## Instructions to follow
Using the records below, transcribe exactly only the lines from the one with "Dismiss the resource" through the end, both included, and drop every picture.

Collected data

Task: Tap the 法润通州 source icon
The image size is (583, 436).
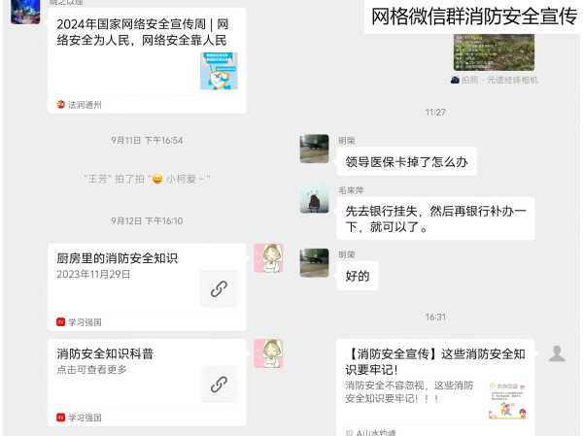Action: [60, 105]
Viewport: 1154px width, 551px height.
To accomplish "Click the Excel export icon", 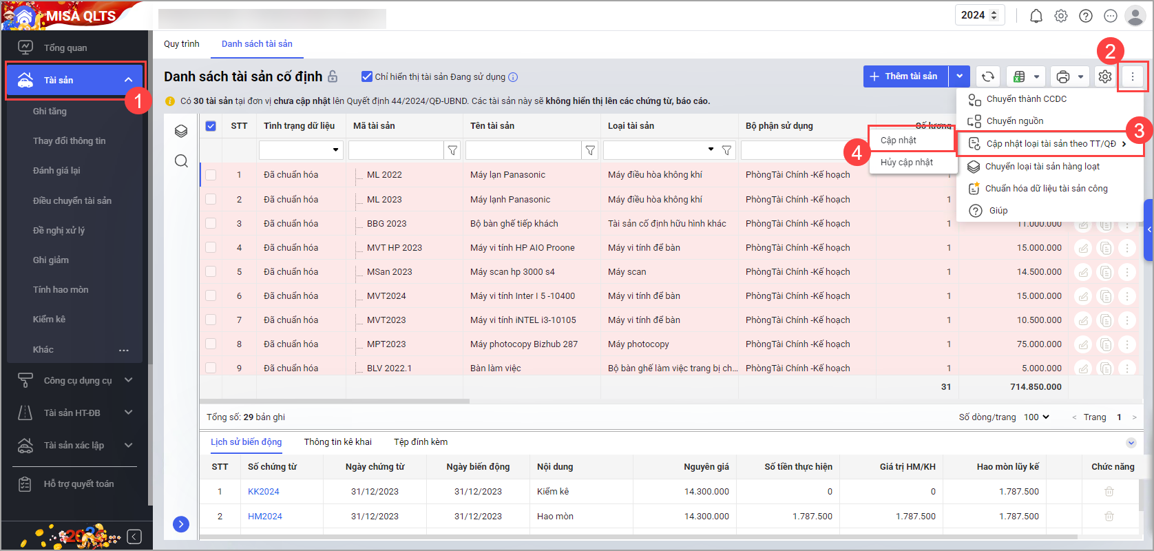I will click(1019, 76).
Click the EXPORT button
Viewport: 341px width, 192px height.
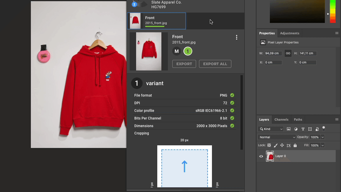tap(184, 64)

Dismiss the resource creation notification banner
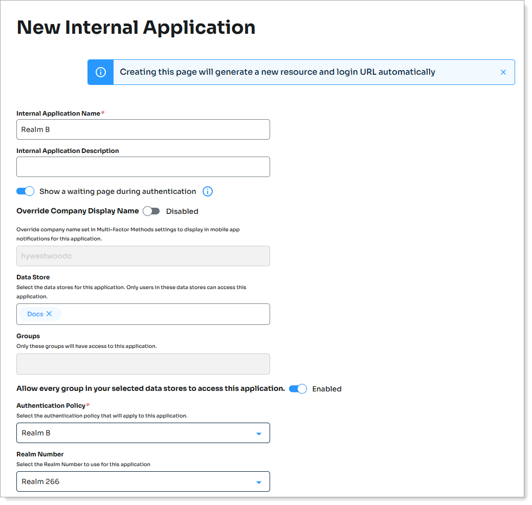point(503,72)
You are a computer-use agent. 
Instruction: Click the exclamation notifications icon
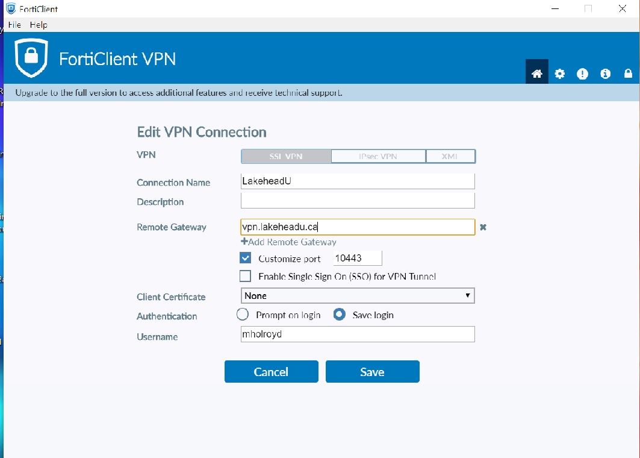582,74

## Task answer
Dismiss the resource creation notification banner
point(503,72)
You are a computer-use agent. 
Instruction: Click the exclamation notifications icon
582,74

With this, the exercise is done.